4.3. Meteorological Hydrology

4.3.1. Distance from Rivers

The river cutting depth and river erosion in Yunnan Province has a certain role in promoting the formation of landslides. The erosion of the river can increase the effective empty surface of the slope, which in turn reduces the stability of the rock and soil mass. Therefore, rivers are regarded as one of the evaluation factors in the process of landslide susceptibility evaluation.
Using the buffer analysis tool in ArcGIS software, the distance between the study area and a river was buffered according to a distance of 400 m, which was divided into seven grades: 0–400, 400–800, 800–1200, 1200–1600, 1600–2000, 2000–2400, and more than 2400 m. However, the range of Yunnan Province is very large, and most landslides are distributed at a distance greater than 2400 m. Table 9 presents the distribution and proportion of landslides at each level of distance from rivers in Yunnan Province, and Figure 10 shows the distribution of landslides in Yunnan Province based on river distances.

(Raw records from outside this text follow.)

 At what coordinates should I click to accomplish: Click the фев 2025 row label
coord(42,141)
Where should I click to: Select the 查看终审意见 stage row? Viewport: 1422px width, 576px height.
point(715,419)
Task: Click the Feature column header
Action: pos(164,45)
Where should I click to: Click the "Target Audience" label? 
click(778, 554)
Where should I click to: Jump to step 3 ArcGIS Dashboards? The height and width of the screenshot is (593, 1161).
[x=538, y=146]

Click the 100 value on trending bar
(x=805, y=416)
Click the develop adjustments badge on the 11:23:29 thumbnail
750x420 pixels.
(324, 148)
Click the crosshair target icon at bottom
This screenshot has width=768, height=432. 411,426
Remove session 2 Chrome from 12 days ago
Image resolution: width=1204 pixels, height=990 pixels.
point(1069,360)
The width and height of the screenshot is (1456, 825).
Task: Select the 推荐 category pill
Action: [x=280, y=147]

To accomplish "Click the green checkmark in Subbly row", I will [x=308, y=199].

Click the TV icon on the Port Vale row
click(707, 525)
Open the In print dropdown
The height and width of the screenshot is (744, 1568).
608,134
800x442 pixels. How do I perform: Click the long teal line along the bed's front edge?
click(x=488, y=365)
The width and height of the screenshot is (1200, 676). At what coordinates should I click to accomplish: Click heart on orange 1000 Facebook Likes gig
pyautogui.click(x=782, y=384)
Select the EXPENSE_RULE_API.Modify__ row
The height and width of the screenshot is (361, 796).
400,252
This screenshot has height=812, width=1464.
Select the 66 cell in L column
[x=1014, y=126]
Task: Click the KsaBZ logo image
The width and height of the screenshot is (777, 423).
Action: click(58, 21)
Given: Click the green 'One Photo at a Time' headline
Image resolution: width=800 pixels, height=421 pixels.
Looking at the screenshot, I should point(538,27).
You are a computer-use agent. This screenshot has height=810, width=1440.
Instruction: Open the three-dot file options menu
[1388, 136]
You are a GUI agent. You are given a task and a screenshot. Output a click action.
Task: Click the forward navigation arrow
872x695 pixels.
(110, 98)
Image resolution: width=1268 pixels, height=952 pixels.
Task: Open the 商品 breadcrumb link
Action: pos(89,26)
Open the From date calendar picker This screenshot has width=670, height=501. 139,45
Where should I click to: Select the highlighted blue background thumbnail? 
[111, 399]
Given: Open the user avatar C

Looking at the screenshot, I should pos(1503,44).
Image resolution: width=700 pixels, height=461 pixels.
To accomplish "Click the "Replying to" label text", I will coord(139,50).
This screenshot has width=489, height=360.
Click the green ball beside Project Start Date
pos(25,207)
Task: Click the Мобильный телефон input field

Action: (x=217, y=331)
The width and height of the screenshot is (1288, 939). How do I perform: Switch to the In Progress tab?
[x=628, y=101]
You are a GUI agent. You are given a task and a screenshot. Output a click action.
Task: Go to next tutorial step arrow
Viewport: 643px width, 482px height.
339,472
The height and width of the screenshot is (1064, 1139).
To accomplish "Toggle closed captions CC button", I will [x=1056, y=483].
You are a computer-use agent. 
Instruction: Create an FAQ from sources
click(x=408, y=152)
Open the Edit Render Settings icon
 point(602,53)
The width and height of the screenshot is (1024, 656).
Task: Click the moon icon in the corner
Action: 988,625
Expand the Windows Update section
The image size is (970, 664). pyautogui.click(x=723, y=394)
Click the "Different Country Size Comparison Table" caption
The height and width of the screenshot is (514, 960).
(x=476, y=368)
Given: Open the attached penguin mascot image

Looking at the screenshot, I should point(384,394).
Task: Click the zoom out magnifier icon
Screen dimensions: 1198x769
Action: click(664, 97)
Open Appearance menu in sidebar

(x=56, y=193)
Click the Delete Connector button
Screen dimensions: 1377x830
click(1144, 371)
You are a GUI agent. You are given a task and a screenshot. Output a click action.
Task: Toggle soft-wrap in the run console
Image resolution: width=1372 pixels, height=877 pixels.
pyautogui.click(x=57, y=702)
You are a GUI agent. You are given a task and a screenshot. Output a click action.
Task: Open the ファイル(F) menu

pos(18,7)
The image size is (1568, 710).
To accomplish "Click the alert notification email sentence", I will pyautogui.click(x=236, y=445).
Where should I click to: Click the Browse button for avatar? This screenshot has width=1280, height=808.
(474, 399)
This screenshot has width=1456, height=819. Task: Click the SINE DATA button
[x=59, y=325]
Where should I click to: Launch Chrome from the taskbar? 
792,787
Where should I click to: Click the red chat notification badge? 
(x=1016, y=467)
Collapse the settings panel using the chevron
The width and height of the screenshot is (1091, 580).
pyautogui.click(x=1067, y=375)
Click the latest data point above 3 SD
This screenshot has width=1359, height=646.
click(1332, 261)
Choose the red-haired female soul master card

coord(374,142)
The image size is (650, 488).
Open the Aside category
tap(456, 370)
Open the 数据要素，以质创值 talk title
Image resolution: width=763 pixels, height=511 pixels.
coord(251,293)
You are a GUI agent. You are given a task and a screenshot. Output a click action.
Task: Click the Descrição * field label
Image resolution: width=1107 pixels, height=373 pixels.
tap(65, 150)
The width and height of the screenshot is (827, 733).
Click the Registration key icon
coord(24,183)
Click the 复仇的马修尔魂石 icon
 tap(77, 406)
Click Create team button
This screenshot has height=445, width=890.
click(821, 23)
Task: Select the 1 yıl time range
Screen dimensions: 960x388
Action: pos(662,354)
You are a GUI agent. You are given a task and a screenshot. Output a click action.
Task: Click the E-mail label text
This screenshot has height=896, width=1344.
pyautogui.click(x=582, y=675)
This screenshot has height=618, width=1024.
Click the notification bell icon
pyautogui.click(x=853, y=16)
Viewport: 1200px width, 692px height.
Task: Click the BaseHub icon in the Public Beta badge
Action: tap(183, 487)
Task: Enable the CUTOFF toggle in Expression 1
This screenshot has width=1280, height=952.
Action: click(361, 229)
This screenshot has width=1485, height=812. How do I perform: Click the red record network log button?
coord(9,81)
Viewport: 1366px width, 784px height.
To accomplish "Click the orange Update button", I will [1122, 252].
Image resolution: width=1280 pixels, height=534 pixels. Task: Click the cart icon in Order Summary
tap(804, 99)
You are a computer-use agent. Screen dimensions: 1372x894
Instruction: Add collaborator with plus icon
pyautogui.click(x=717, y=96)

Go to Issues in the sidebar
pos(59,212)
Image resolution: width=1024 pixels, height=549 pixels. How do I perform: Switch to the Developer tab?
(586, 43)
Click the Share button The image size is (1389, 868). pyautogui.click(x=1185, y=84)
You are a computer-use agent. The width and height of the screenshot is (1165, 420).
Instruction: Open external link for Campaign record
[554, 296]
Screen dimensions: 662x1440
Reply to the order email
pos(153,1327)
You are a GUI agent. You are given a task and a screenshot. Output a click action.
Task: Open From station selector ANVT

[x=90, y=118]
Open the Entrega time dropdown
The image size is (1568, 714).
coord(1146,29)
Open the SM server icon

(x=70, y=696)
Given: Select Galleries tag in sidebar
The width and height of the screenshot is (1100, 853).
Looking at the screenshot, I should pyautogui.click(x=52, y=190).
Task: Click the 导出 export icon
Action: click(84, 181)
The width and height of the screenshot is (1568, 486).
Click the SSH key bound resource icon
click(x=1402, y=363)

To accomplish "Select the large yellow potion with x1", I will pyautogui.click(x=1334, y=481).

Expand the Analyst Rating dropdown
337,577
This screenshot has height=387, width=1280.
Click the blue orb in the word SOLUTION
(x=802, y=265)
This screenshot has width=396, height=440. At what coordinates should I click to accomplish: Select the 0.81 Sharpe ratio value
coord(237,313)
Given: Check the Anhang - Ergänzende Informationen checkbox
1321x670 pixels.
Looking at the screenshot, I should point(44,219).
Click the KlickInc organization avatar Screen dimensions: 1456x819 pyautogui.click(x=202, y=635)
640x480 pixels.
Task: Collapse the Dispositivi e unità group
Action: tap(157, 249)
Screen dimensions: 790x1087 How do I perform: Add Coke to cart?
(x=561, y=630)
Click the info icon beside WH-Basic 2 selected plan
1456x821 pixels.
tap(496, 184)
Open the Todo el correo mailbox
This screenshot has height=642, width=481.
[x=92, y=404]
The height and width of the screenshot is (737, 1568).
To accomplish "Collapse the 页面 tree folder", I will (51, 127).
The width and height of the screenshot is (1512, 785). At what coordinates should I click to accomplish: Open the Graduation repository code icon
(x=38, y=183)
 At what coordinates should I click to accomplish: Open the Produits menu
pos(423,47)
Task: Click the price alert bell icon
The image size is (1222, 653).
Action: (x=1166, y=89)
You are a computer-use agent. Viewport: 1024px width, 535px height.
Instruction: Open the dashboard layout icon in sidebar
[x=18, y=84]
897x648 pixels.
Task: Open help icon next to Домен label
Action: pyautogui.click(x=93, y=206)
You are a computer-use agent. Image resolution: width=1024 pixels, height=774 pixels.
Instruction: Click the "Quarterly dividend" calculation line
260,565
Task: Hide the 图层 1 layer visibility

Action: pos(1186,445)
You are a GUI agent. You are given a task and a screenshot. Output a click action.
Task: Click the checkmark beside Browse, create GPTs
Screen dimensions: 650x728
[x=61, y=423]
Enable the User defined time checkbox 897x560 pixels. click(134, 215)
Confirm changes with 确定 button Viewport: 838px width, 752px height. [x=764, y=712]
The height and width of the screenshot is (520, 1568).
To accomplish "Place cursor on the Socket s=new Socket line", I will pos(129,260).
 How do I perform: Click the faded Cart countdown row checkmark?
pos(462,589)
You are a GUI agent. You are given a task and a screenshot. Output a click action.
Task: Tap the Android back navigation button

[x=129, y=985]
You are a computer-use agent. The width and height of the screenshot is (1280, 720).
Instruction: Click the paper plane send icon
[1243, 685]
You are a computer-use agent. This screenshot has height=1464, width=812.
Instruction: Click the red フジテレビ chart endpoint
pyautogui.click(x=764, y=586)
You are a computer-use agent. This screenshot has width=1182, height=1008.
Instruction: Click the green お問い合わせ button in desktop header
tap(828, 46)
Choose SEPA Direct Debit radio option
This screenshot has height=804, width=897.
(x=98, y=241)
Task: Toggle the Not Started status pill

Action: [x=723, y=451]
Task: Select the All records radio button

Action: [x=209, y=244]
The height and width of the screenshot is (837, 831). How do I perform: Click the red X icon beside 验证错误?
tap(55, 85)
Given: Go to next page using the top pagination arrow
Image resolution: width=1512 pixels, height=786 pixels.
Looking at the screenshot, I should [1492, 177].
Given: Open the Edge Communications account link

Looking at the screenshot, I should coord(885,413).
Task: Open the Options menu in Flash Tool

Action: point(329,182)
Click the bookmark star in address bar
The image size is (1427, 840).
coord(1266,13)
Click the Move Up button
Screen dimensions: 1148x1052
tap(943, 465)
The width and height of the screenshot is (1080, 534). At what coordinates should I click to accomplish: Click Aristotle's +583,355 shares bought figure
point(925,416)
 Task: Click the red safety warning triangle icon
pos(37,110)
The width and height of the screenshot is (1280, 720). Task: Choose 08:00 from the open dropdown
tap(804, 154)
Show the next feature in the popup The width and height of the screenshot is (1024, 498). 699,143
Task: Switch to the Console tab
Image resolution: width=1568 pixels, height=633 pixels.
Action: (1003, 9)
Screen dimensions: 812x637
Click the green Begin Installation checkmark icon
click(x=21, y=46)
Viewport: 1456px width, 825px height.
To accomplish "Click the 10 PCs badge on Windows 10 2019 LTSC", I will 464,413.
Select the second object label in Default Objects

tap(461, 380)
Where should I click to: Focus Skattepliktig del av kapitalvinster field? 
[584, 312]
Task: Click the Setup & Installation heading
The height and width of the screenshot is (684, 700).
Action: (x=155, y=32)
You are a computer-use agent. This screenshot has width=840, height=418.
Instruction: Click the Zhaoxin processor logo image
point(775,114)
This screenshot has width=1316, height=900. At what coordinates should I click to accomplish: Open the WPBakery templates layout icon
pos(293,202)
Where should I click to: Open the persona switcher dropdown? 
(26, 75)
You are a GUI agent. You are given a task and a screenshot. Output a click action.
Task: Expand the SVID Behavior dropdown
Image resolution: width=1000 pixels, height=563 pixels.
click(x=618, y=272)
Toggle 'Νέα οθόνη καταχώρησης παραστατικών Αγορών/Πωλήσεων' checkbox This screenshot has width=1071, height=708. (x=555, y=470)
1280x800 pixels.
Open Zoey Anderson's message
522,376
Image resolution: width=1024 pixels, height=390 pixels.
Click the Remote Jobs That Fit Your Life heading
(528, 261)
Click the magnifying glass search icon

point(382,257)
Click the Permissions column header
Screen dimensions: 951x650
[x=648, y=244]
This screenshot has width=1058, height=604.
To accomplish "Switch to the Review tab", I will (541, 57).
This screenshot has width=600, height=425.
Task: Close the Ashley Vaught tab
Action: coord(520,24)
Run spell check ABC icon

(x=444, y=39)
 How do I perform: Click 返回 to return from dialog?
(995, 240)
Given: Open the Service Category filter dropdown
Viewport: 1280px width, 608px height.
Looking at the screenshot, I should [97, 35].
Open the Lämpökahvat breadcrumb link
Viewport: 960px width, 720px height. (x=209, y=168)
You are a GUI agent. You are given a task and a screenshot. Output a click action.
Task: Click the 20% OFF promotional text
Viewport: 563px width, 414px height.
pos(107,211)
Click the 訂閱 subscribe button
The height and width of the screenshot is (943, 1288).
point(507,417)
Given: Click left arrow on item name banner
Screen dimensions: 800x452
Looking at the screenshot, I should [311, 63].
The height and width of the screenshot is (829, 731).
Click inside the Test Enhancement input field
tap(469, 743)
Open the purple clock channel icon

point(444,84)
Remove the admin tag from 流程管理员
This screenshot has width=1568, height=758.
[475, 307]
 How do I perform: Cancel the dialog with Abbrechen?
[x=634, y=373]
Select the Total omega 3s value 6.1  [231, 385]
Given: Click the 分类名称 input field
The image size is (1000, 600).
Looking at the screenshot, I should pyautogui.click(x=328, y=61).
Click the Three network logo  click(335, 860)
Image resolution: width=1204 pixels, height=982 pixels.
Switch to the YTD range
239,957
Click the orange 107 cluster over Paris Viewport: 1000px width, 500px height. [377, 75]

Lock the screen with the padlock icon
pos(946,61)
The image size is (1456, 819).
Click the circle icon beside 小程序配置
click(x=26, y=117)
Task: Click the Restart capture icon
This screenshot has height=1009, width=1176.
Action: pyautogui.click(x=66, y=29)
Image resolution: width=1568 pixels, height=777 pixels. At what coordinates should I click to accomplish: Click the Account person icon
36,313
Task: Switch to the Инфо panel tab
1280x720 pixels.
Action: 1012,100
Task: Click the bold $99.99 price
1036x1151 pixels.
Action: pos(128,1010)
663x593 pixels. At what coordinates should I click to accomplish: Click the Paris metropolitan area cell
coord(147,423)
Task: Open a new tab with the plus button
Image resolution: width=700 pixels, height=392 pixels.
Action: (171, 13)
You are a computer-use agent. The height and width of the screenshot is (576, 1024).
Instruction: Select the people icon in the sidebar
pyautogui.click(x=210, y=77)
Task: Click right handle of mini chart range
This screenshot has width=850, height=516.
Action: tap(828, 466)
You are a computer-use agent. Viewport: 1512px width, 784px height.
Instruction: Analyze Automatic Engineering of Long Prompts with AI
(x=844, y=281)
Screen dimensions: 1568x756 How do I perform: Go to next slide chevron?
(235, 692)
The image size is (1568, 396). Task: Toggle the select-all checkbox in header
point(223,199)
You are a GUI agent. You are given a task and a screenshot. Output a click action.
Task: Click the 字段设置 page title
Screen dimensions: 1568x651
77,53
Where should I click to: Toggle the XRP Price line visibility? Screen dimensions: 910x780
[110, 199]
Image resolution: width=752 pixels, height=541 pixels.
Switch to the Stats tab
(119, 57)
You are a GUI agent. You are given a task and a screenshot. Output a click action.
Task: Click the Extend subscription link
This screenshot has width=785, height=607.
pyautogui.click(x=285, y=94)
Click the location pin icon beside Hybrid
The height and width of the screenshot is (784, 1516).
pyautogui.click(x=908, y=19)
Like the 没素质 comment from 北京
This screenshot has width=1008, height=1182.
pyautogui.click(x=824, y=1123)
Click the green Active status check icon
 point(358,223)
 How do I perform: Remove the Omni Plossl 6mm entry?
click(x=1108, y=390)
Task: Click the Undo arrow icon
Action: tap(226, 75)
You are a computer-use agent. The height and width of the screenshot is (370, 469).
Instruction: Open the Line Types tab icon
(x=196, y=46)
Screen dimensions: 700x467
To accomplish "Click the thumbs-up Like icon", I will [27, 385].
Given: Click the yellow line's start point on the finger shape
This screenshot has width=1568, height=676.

4.3.2. Average Annual Rainfall

An increase in rainfall increases the weight of a slope itself, weakens its shear resistance, and is the trigger factor that causes rock and soil mass to lose balance. Therefore, rainfall is regarded as one of the important evaluation factors in the process of landslide susceptibility evaluation.
In this paper, the average annual rainfall in the study area was graded using the manual grading method and divided into the following six levels: 1.3–2.0, 2.0–3.0, 3.0–4.0, 4.0–5.0, and >5.0 m. Table 8 presents the distribution and proportion of landslides for each grade of average annual rainfall in Yunnan Province, and Figure 11 shows the distribution of landslides in Yunnan Province. As shown in Table 10, landslides are mainly distributed in areas with an average annual rainfall of 2–5 m.

4.4. Human Activity

Distance from Roads

The construction of a road directly affects the balance of a slope, destroys the stability of the slope body, and makes the effective empty surface steeper. Therefore, roads are regarded as one of the evaluation factors in the process of landslide susceptibility evaluation.
Using the buffer analysis tool in ArcGIS software, the roads in the study area were analyzed according to a distance of 400 m, which was divided into seven grades: 0–400, 400–800, 800–1200, 1200–1600, 1600–2000, 2000–2400, and more than 2400 m. However, the range of Yunnan Province is very large, and most landslides are distributed at a distance greater than 2400 m. Table 11 presents the number and proportion of landslides at each level of distance from roads in Yunnan Province, and Figure 12 shows the distribution of landslides in Yunnan Province based on road distance.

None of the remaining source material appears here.